Darling Ingredients Inc. (NYSE: DAR) (the "Company) has announced that Darling Global Finance B.V. (the "Issuer") has launched an offering of EUR515 million in aggregate principal amount of its unsecured senior notes (the "Notes").

Darling Ingredients Inc. (NYSE: DAR) (the "Company") has announced that Darling Global Finance B.V. (the "Issuer"), a wholly-owned indirect subsidiary of the Company incorporated under the laws of The Netherlands, has launched an offering of EUR515 million in aggregate principal amount of its unsecured senior notes (the "Notes"). The Notes will be guaranteed by the Company and by all of the Company's restricted subsidiaries, other than any foreign subsidiary, the Issuer or any receivables entity, that guarantee the Company's senior secured credit facilities under its Second Amended and Restated Credit Agreement dated January 6, 2014 (the "Senior Secured Credit Facilities"). The offering is subject to market and other conditions.

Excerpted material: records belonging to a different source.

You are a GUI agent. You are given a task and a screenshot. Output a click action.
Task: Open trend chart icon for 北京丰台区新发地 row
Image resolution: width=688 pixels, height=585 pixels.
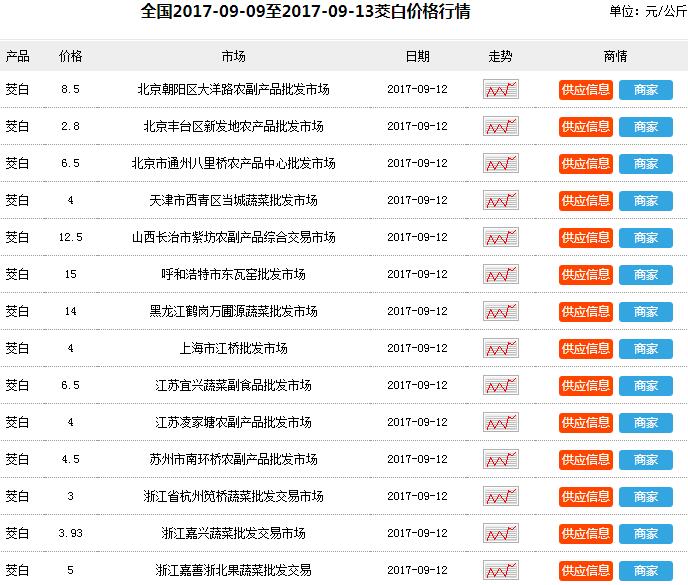tap(500, 127)
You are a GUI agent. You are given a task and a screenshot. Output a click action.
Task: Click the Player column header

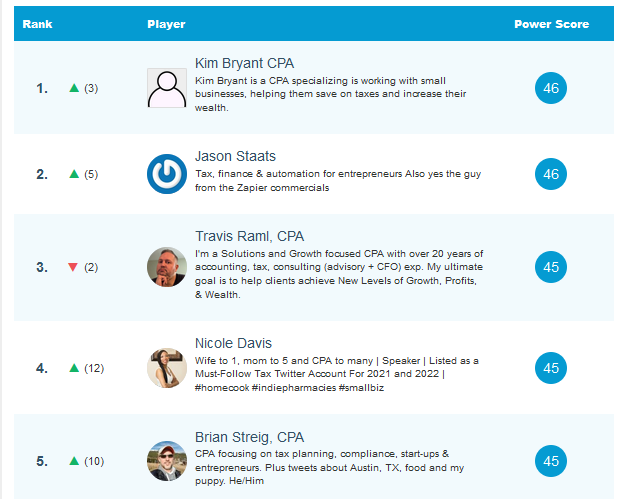(x=166, y=24)
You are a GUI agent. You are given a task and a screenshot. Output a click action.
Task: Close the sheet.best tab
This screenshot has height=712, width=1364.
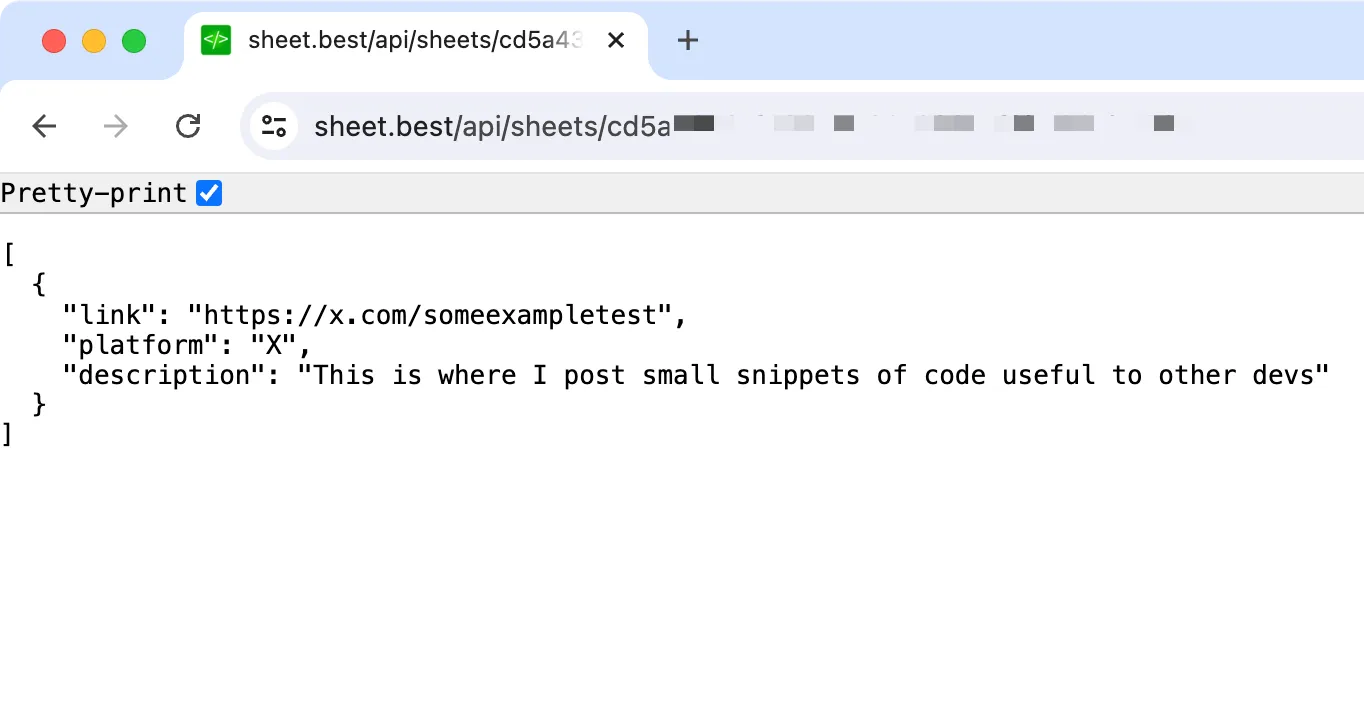[616, 40]
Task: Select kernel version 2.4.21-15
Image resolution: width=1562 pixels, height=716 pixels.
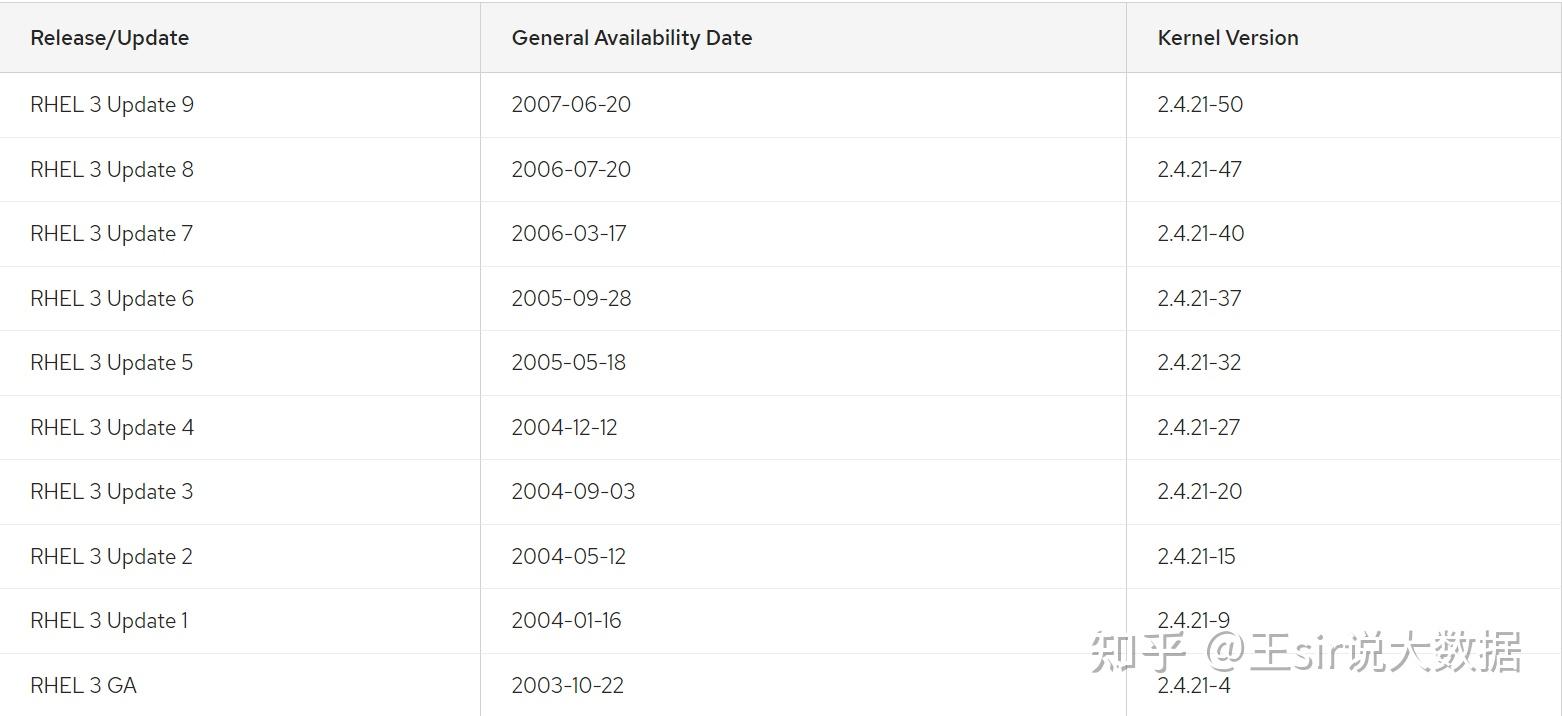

The gross proceeds of the Notes offering are expected to be used to refinance the outstanding borrowings under the euro term loan B under the Company's Senior Secured Credit Facilities, to pay the initial purchasers' commission, to pay fees and expenses related to the Notes offering and to use any remaining proceeds for general corporate purposes. The Notes will be offered inside the United States to qualified institutional buyers in reliance on Rule 144A under the Securities Act of 1933, as amended (the "Securities Act"), and outside the United States to non-U.S. persons in reliance on Regulation S under the Securities Act. The Notes will not be registered under the Securities Act or any state securities laws and, unless so registered, may not be offered or sold in the United States except pursuant to an applicable exemption from the registration requirements of the Securities Act and applicable state securities laws.
This press release shall not constitute an offer to sell or the solicitation of an offer to buy the Notes, nor shall there be any sale of the Notes, in any state or jurisdiction in which such offer, solicitation or sale would be unlawful prior to registration or qualification under the securities laws of any such state or other jurisdiction.